To achieve this minimal latency between callbacks, you often can’t
rely on garbage collection since you can’t be sure when your program
launches it. I dare to say that most of the software benefits from GC
significantly, but in the audio, making GC right is very hard. What
makes it hard is that if GC launches at the wrong time or the latency
between callbacks gets too large, garbage data will leak into the
buffer, causing unwanted sounds.
Most other software might only see a slight latency in their
computations if they do profiling, so that might not be the end of the
world, of course, depending on your context. But in audio, you cannot
let that happen since you can literally hear that glitch, which is
unforgivable.
When it comes to C or C++, I think everyone knows their foot guns that
involve memory management. Thankfully in modern C++, it’s not that bad
(as long as you follow core
guidelines),
but there is still a lot of unnecessary baggage when it comes to safe
code in these languages.
Could there be any way we could use garbage-collected language while
doing “real-time” operations and how that could be achieved?
Linear Types
GHC 9.0
introduced support for Linear Haskell, which can be enabled with
-XLinearTypes
. One of the significant use cases for linear types is
implementing latency-sensitive real-time services and analytics
jobs. As I mentioned earlier a major issue in this use case is GC
pauses, which can happen at arbitrary points for reasonably long
periods. The problem is exacerbated as the size of the working set
increases. The goal is to partially or entirely eliminate garbage
collection by controlling aliasing and making memory management
explicit but safe.
So what, then, are linear types. Henry Baker described linear types
and their benefits in his paper Lively Linear Lisp — ‘Look Ma, No
Garbage!’
and also on “Use-once” variables and linear objects: storage
management, reflection and
multi-threading. As you
can see, we are not talking about a new topic. We are talking about
types whose instances must be held in a linear variable. A variable is
linear if it’s accessed exactly once in its scope. Same for a linear
object, their reference count is always 1. When we have this safety
guarantee on the type-level, we can avoid synchronization and GC and
also, we could update linear objects in place since that would be
referentially transparent.
Avoiding Garbage Collection
So why can we avoid synchronization and GC with linear types? If we
would consider the following function as an example:
linearFunc :: a %1-> b
On their own, linear types only gives a type to functions that consume
their argument exactly once when their result is consumed precisely
once. So, alone, they don’t make your programs any faster or safer for
resources. Still, they allow you to write many optimizations and
resource-safe abstractions that weren’t possible before.
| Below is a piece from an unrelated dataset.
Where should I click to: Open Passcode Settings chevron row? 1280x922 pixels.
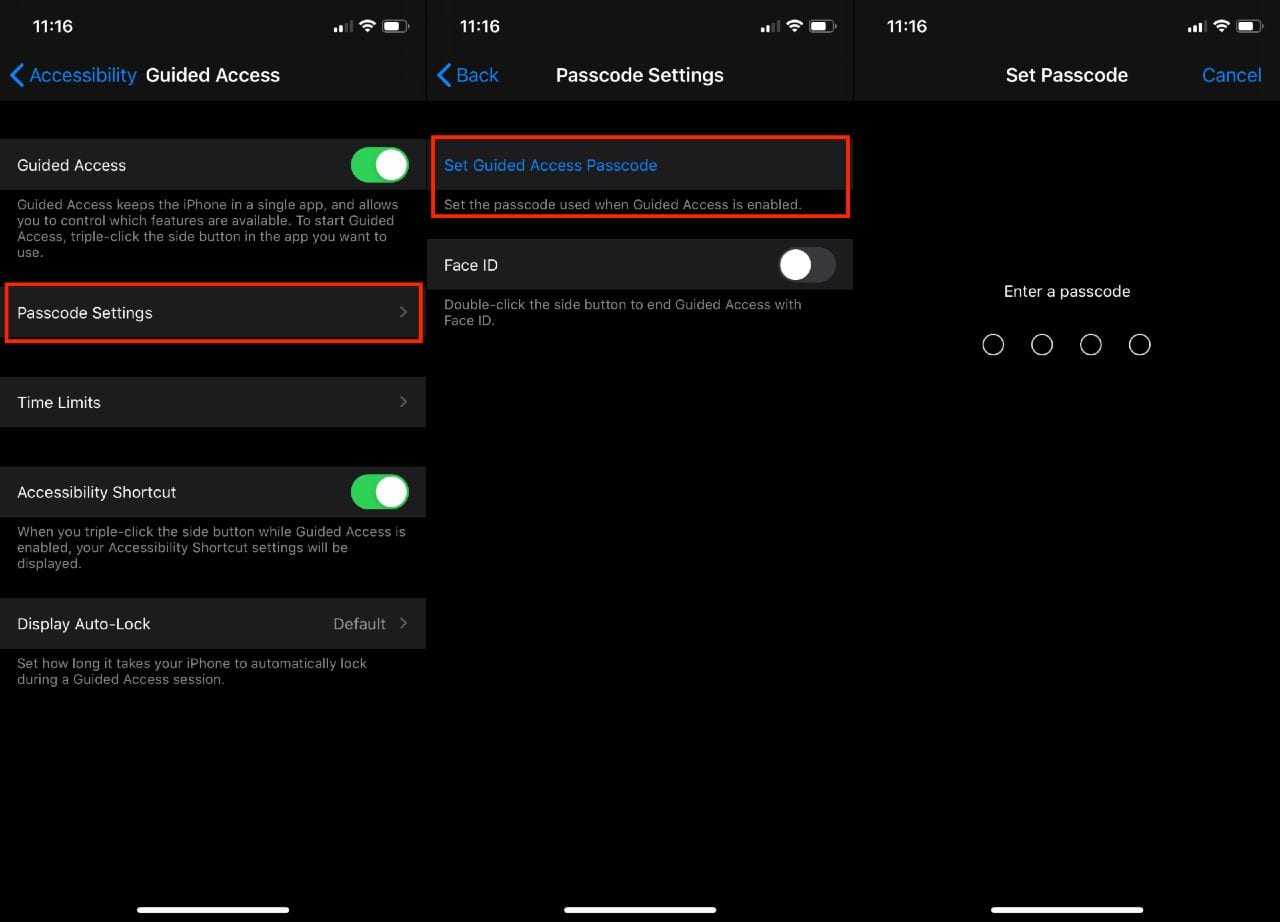point(403,313)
First, since linear values can only be used once, these values cannot
be shared. This means that, in principle, they shouldn’t be subject to
GC. But this depends on the value consumer since that may very well do
some sort of de-allocation on the spot. One way to mitigate this could
be to store these values to heap outside of GC’s control.
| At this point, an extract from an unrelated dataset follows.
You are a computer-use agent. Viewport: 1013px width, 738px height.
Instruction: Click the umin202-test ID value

While utilizing heap for these values alone would diminish the GC, it
would introduce some overhead to your program, which could increase
the total running time of your application. But if we continue using
real-time systems as an example, this isn’t necessarily bad.
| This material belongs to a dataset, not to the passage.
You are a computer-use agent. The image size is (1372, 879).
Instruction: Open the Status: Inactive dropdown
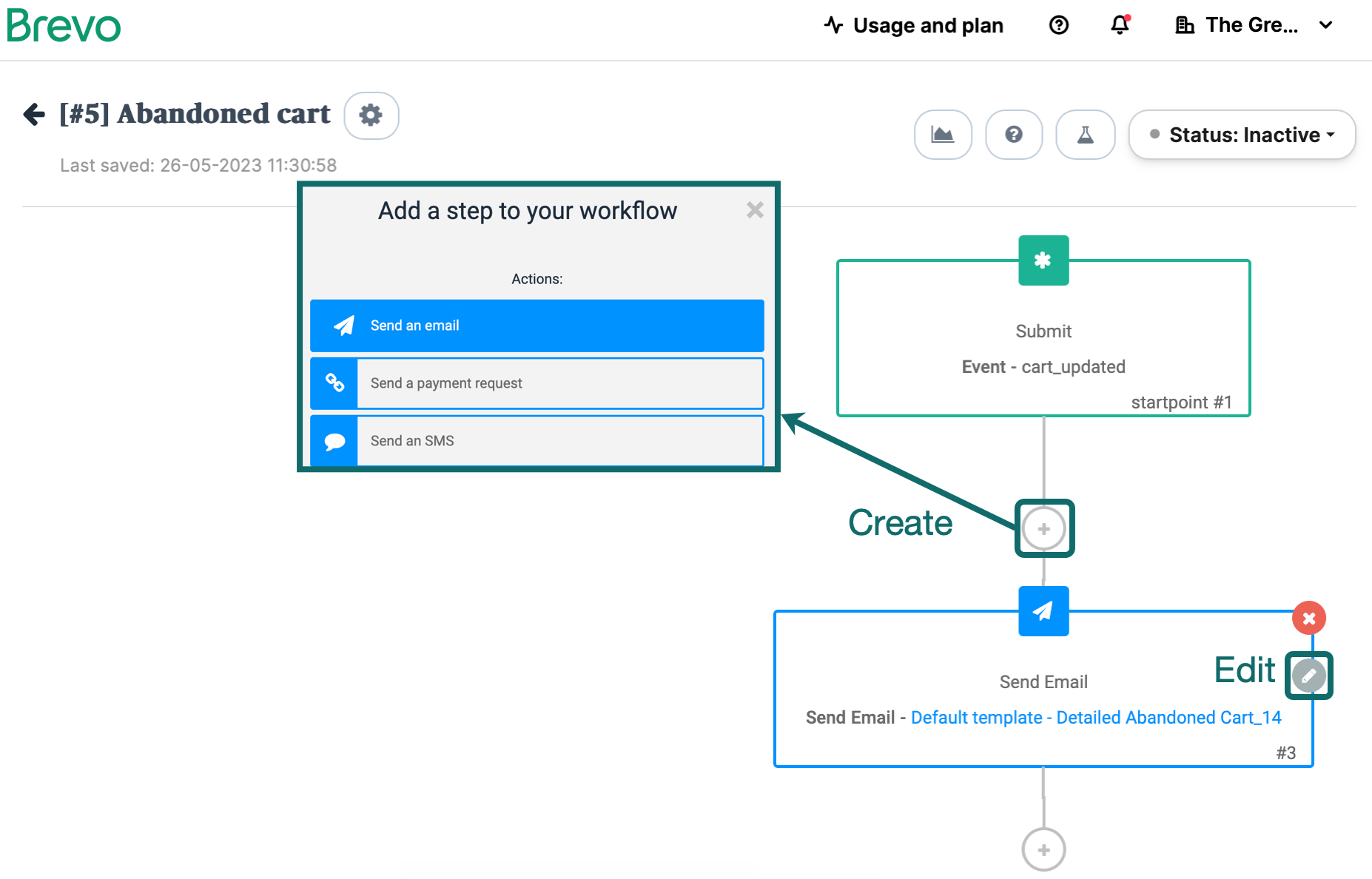click(x=1241, y=135)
In real-time systems, optimizations often happen only to the
worst-case scenarios. This is because you don’t really care about your
latencies as long as they stay within the particular window. But you
watch that those latencies should never go above your maximum limit,
and this is primarily where optimisation utilizing linear types could
come in handy.
Practical Linear Types
Linear types are a blessing in GC languages if you intend to do
anything safely in the low-level world. I would like to continue this
post with some practical examples of how Haskell utilizes these types
and how they can make low-level optimizations and resources safer in
your Haskell code, but that deserves its own post.